Cannula thrombophlebitis: a study in volunteers comparing polytetrafluoroethylene, polyurethane, and polyamide-ether-elastomer cannulae

Abstract
Cannulae made of polytetrafluoroethylene (PTFE: n = 11), thermoplastic polyether-urethane (TPEU: = 11), and a new test material, polyamide-ether-elastomer (XLON: n = 10) were inserted into the veins of the dorsum of the hand in 32 healthy volunteers (10 women and 22 men), 21-50 years old. The cannulae were intended to be left in place for 5 days. No infusion was given and the dressings were not exchanged. The resulting thrombophlebitis, defined as two or more of the symptoms pain, redness, oedema and hardness, was estimated on a scale which took into account the incidence, location, intensity, and duration of the symptoms. Except for one volunteer in the XLON group, all the volunteers developed thrombophlebitis, generally observed on the third day of cannulation, and being more frequent and intense over the cannulae (P < 0.001) and at the tip (P < 0.01) than at the insertion sites. Pain and oedema were, on the whole, the most frequent and severe symptoms during the period of indewelling. After withdrawal, hardness was the most intense, and together with pain, the most long-lasting (up to 10 days) symptom. The differences between the materials in thrombophlebitis incidence and intensity were statistically significant only when each symptom was analysed separately.

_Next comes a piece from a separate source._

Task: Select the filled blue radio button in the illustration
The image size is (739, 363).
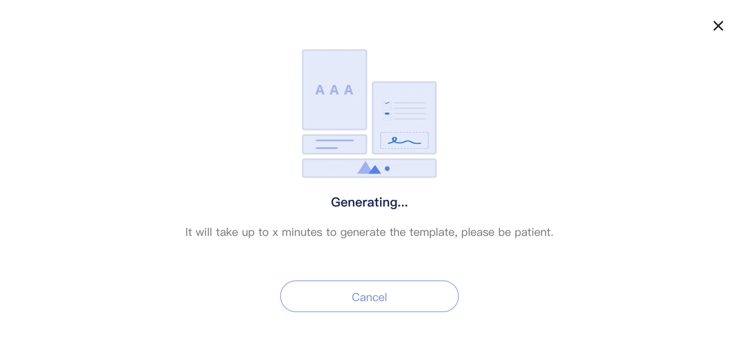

Thus, the PTFE cannulae caused more pain and hardness (probably because of greater platelet adhesion and a relatively greater stiffness), while the TPEU and XLON cannulae produced more periphlebitis (redness and oedema), probably because of potentially irritant and antigenic substances leaking from them (polyurethane oligomers and polyamide/polyethyleneglycol oligomers).